SELECTION =

>>>>>

# Izzy's 2nd week at home



## ali-s.j. (Jun 6, 2011)

A selection of photos from the past week, and what an exciting week it's been!

Bunny ears :bunny3:









What Dragon?









It's very big out here ....









This season's must have accessory:









When Izzy met Henry









What?









How do you make it swing?









You choose Phoebe!









Yeah, that one 









Playing with Gilly the Guide Dog Puppy


----------



## wilfiboy (Sep 18, 2010)

Lovely, lovely pictures, Izzy says this sand feels funny.... and love big sister Phoebe the half cockapoo helping her little sister x


----------



## ali-s.j. (Jun 6, 2011)

They're really getting on well now, Phoebe was playing chase with her earlier, I'm over the moon


----------



## Sarette (Mar 21, 2011)

Awesome pics!! xx


----------



## wilfiboy (Sep 18, 2010)

ali-s.j. said:


> They're really getting on well now, Phoebe was playing chase with her earlier, I'm over the moon


Ahhhhh brought a tear to my eye


----------



## MillieDog (Jun 1, 2011)

Lovely pics and great captions


----------



## curt3007 (May 28, 2011)

Aw love her to bits x


----------



## andy0 (Jan 10, 2011)

Gr8 pics izzy is so cute


----------



## ali-s.j. (Jun 6, 2011)

Thank you all for your lovely comments 
:ilmc:


----------



## JoJo (Mar 2, 2011)

What a great selection of pics ... ta for sharing with us all.. Izzy has settled in perfectly and I love the idea of living next to a beach ....


----------



## Bini (Jul 4, 2011)

Wonderful photos! Good catch of a photo with the bunny ears! Great to hear they get along so well now!


----------



## ali-s.j. (Jun 6, 2011)

JoJo, she is a treasure, I just love her to pieces


----------



## JoJo (Mar 2, 2011)

and so you should love her pieces .. Izzy is beautiful .. and you know what I think .. she is so much like a special little doggy I knew very well xxxxxx


----------



## mandym (Jun 5, 2011)

Izzy is adorable,great pics xxx


----------



## JoJo (Mar 2, 2011)

MandyM .. I must say I got all confused yesterday about your dogs and Kendal kindly put me right and saved the day , I thought you had all American Cockapoo’s .. doh JoJo totally messed up and was showing others pics of your America cocker spaniel pup doh as a cockapoo ... I think I need more sleep ....

How you doing my friend? Did you manage to get a stud? Any puppies due at yours?


----------



## sharplesfamily (Apr 28, 2011)

Ali she is just beautiful! I love her colouring. She looks so well and happy 

Xxx


----------



## DONNA (Jan 7, 2011)

Great pics she's so pretty.

<<<<<

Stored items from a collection

>>>>>

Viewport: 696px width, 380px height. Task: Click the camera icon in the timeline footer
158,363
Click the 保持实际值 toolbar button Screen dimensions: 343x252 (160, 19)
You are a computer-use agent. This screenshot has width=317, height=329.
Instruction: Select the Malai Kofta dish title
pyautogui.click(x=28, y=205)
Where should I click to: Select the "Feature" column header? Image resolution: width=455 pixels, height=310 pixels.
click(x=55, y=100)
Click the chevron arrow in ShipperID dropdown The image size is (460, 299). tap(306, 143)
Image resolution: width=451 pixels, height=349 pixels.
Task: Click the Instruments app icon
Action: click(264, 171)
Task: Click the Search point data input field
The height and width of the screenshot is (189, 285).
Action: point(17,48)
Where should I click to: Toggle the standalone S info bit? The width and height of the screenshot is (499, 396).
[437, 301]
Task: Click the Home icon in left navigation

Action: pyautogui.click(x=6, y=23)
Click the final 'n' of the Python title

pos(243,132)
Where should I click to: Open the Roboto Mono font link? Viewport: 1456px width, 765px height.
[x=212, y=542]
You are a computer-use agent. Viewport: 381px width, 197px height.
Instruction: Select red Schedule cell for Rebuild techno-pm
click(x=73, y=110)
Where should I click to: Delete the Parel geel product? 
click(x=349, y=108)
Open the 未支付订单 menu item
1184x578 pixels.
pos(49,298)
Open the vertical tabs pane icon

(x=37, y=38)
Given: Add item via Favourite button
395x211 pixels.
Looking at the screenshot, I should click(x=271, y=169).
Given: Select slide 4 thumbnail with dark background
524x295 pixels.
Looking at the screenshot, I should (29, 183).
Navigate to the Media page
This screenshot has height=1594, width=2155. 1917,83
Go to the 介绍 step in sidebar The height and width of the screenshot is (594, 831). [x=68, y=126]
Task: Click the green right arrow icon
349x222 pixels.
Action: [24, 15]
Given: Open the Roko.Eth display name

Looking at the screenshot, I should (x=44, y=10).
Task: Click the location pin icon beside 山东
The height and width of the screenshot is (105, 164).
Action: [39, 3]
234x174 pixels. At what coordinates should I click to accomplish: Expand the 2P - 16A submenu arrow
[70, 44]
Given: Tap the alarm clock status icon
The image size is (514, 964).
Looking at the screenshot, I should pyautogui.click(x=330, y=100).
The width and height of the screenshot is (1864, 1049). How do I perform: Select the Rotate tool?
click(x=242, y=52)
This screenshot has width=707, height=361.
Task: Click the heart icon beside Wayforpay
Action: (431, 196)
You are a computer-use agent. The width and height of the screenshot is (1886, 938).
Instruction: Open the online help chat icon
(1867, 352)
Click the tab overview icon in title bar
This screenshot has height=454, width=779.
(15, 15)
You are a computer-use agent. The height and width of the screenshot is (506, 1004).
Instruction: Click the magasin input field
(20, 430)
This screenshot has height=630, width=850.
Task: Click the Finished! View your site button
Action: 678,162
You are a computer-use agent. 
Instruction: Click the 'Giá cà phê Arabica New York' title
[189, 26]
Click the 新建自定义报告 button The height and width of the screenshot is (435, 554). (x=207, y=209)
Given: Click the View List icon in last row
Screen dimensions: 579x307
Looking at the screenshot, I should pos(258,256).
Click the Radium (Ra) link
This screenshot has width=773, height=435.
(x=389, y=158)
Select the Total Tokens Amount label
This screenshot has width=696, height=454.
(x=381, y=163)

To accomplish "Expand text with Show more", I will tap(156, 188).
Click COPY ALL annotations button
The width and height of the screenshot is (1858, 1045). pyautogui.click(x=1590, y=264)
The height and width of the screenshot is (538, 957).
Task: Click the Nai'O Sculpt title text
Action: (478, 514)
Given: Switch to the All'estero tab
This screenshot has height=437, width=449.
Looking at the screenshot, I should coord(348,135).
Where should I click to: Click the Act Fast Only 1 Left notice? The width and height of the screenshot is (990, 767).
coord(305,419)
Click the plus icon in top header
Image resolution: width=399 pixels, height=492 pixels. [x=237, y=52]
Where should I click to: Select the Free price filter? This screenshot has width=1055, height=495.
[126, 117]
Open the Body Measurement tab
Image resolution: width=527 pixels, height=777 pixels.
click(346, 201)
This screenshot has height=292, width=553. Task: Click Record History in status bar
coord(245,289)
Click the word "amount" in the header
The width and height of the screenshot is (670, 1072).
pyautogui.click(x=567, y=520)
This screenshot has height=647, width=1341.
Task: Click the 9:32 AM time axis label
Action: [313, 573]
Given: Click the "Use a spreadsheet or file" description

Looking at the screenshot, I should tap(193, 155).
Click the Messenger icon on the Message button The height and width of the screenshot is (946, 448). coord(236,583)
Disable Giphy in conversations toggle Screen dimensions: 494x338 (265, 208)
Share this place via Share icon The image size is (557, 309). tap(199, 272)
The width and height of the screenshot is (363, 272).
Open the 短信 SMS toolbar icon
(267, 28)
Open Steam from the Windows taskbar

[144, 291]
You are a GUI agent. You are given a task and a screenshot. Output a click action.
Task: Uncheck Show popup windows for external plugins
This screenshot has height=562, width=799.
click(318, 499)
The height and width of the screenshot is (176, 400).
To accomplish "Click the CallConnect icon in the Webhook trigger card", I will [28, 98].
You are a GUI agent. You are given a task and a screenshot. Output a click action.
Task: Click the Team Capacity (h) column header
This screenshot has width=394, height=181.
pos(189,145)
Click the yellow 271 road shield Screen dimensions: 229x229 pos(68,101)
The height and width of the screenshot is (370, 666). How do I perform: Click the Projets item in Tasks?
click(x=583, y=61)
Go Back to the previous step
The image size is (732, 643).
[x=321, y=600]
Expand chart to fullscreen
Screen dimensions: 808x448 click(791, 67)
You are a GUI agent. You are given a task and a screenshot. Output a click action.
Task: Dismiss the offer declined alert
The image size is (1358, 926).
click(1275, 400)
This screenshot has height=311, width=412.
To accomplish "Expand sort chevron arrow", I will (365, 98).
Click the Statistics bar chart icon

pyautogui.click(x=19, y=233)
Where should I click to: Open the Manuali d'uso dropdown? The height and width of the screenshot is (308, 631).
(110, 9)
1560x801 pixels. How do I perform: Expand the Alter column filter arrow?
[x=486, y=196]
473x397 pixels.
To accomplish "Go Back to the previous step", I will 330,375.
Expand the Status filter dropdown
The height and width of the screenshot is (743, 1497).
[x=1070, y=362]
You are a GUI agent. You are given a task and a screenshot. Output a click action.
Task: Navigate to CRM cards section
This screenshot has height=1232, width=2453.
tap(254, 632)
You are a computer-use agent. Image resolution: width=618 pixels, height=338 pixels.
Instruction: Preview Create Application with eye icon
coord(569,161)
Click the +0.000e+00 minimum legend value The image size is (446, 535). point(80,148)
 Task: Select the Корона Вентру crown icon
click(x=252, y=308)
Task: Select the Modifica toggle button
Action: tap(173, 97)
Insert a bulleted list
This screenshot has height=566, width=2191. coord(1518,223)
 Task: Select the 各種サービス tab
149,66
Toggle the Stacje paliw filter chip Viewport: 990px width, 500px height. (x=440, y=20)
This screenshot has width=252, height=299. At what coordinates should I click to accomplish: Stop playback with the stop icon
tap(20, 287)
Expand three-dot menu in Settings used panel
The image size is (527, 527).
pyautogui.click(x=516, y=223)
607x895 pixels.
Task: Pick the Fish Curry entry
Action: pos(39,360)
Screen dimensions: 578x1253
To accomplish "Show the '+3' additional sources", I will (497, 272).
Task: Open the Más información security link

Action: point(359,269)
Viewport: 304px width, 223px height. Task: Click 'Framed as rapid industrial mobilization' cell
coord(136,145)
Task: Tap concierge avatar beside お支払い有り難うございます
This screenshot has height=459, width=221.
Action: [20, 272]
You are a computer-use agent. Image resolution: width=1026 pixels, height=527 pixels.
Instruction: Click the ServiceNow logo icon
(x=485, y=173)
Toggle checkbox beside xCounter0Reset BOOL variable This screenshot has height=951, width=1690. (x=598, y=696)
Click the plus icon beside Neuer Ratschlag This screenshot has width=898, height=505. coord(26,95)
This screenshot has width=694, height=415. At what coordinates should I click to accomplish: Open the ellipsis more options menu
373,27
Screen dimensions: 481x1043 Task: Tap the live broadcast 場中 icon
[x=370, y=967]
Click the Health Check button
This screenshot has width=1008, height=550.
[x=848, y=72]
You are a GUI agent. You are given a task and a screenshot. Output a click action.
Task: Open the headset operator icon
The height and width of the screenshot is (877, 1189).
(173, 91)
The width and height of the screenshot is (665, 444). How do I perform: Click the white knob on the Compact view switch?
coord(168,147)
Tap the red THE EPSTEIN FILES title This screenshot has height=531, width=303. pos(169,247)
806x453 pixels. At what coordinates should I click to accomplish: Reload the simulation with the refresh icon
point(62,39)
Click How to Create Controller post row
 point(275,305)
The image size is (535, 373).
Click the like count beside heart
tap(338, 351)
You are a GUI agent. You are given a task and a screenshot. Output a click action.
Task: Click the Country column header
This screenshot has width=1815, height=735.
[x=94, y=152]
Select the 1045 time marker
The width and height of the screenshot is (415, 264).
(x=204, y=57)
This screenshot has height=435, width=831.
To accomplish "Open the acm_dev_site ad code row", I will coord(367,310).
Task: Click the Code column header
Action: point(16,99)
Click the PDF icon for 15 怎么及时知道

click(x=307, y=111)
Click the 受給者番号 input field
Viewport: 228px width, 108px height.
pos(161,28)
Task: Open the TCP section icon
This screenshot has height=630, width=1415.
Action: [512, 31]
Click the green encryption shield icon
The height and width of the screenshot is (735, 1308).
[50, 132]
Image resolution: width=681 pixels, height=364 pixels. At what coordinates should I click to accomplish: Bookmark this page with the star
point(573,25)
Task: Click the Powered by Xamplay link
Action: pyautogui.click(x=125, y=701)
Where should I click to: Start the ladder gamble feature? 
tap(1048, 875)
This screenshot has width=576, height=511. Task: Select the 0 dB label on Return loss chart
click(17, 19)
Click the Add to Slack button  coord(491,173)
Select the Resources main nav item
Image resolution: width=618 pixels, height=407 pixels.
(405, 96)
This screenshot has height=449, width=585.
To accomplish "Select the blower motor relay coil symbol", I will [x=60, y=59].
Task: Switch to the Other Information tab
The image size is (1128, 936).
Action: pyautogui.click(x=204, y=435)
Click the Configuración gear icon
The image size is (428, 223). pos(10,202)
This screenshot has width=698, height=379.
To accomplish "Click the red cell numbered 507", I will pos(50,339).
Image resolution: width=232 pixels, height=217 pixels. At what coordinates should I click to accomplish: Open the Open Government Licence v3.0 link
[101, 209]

<<<<<

GOALS =
1) Reproduce word for word the part of the thread about Izzy from "MandyM .. I" up to and including "due at yours?".
2) Answer these questions using the thread about Izzy:
(a) What is the name of the Guide Dog Puppy that Izzy played with?
(b) What game was Phoebe playing with Izzy earlier, according to ali-s.j.?
(c) Which user says they love the idea of living next to a beach?
These items have no connection to the thread about Izzy.

PER-TASK OUTPUTS =
1)
MandyM .. I must say I got all confused yesterday about your dogs and Kendal kindly put me right and saved the day , I thought you had all American Cockapoo’s .. doh JoJo totally messed up and was showing others pics of your America cocker spaniel pup doh as a cockapoo ... I think I need more sleep ....

How you doing my friend? Did you manage to get a stud? Any puppies due at yours?

2)
(a) Gilly
(b) Chase
(c) JoJo